Sources told Digiday that this isn’t a confidence crisis where buyers suddenly trust CTV less even as transparency in CTV has been debated for some time. As more ad dollars flow into the increasingly complex supply chains that make digital video, buyers expect to understand exactly what they’re buying.
Complexities in modern CTV buying
Once upon a time, before the current streaming boom, buyers would strike a deal with one partner and know where their content was running. Now, buyers are managing deals across a smorgasbord of SSPs, OEMs, content providers and platforms — each with their own rules, bundles and measurement frameworks.
“It requires us to put a lot of trust and faith into whatever these partners are sending us, whether it’s through a programmatic guarantee deal or a PMP deal,” said Ben Vaske, media supervisor of brand media at Collective Measures.
Redefining premium content
While CTV as a whole is considered premium inventory, there’s no longer a clear consensus on what constitutes premium.
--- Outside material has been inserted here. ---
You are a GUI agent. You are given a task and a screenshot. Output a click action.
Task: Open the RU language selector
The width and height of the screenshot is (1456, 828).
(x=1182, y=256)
Some agency execs are moving away from relying on brand recognition alone, like Disney+, ESPN or Peacock. Instead, third-party measurement tools are used to gauge quality. Meanwhile, other agency execs define premium as recognizable content, like major sports and award shows.
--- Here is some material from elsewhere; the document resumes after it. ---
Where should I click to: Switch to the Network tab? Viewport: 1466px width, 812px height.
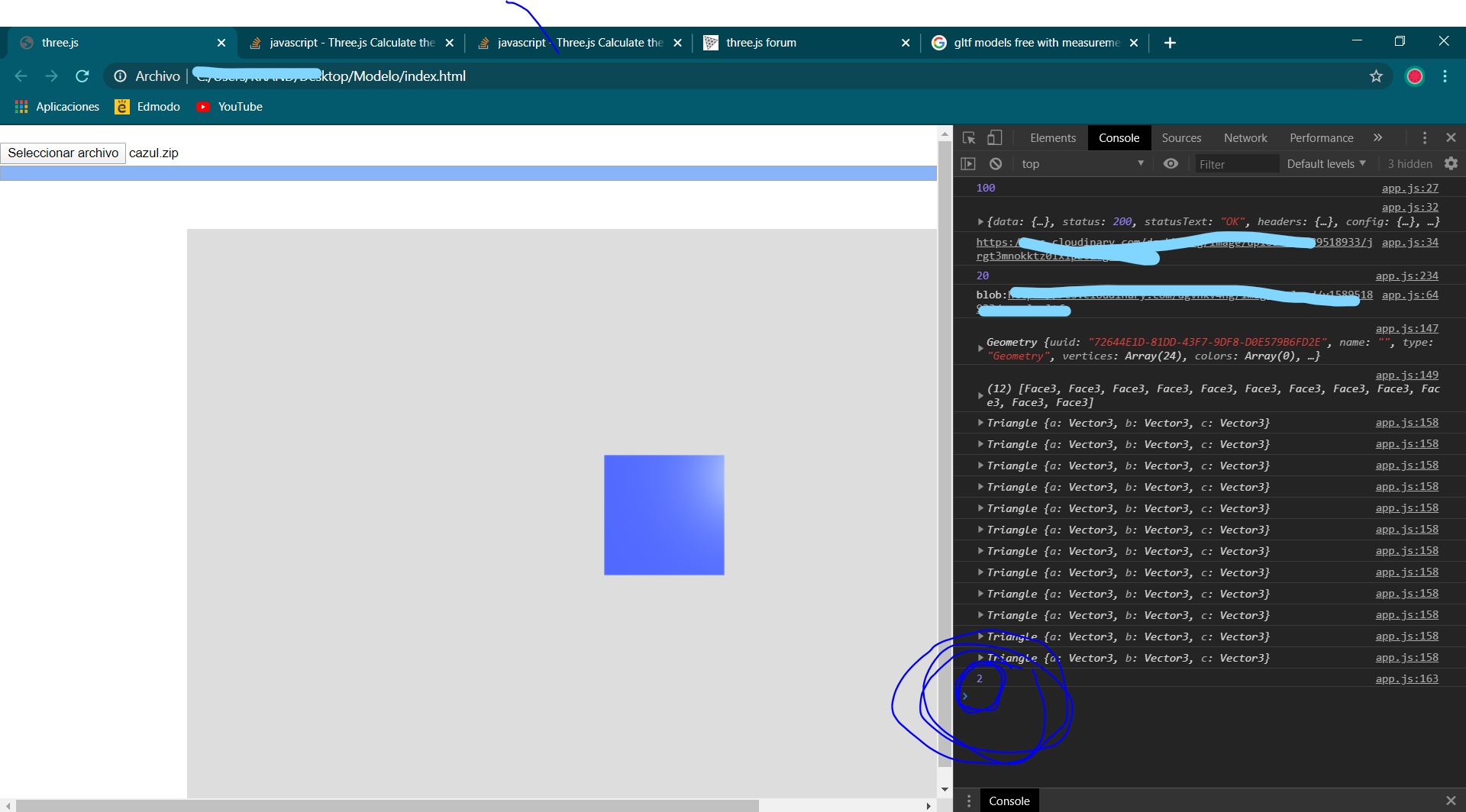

Two buyers cited experiences where they thought they were paying for ads to run alongside premium content, but the buy included other types of programming. For example, live events often encompass pre-shows, post-shows and other content that makes it difficult for buyers to verify if their ads actually ran during the main event.
“We do have sellers in the marketplace that are coupling inventory in, and it’s not necessarily just what you think you’re buying,” said one buyer who spoke on the condition of anonymity. They added, “There have been times where there have been things placed into plans that we would not consider streaming.”
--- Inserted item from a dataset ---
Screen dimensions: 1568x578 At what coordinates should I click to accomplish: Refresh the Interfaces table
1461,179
Agencies pivot to direct relationships
With bigger ad budgets — and more educated clients asking questions about their ad spend — buyers are looking for greater control over the infrastructure. Meaning, agency-SSP relationships matter more than ever.
Buyers are spending “infinitely more time” with SSPs than a few years ago, rather than relying on programmatic automation or DSP interfaces alone, said the anonymous buyer.
That’s been Kepler Group’s solution as the digital video ad market only gets more convoluted. The digital marketing and media agency is taking a deals-first, curated supply approach, said Kevin Cahn, vp and head of media COEs at Kepler.
“Generally, we strongly favor a deals-based approach where we’re accessing supply from known partners,” Cahn said.
It’s similar to Crispin’s approach, where chief transformation officer Freddy Dabaghi said the agency is working more closely with SSPs to glean more detailed data. As scrutiny around ad spend and inventory continues, the agency is looking for details beyond general performance.
“We have to have relationships with the SSPs, we have to understand the partners direct, not just run it through programmatic,” Dabaghi said.
Maturing marketplace
Call it a maturity correction. Given the $80 billion in U.S. ad spend flowing into digital video ads by the end of the year, CTV and streaming is no longer considered the Wild West, per buyers.
Garza at Dept sums it up this way: “Quality isn’t determined by whether I bought direct or programmatically, it’s determined by whether someone can explain exactly how that impression reached me.”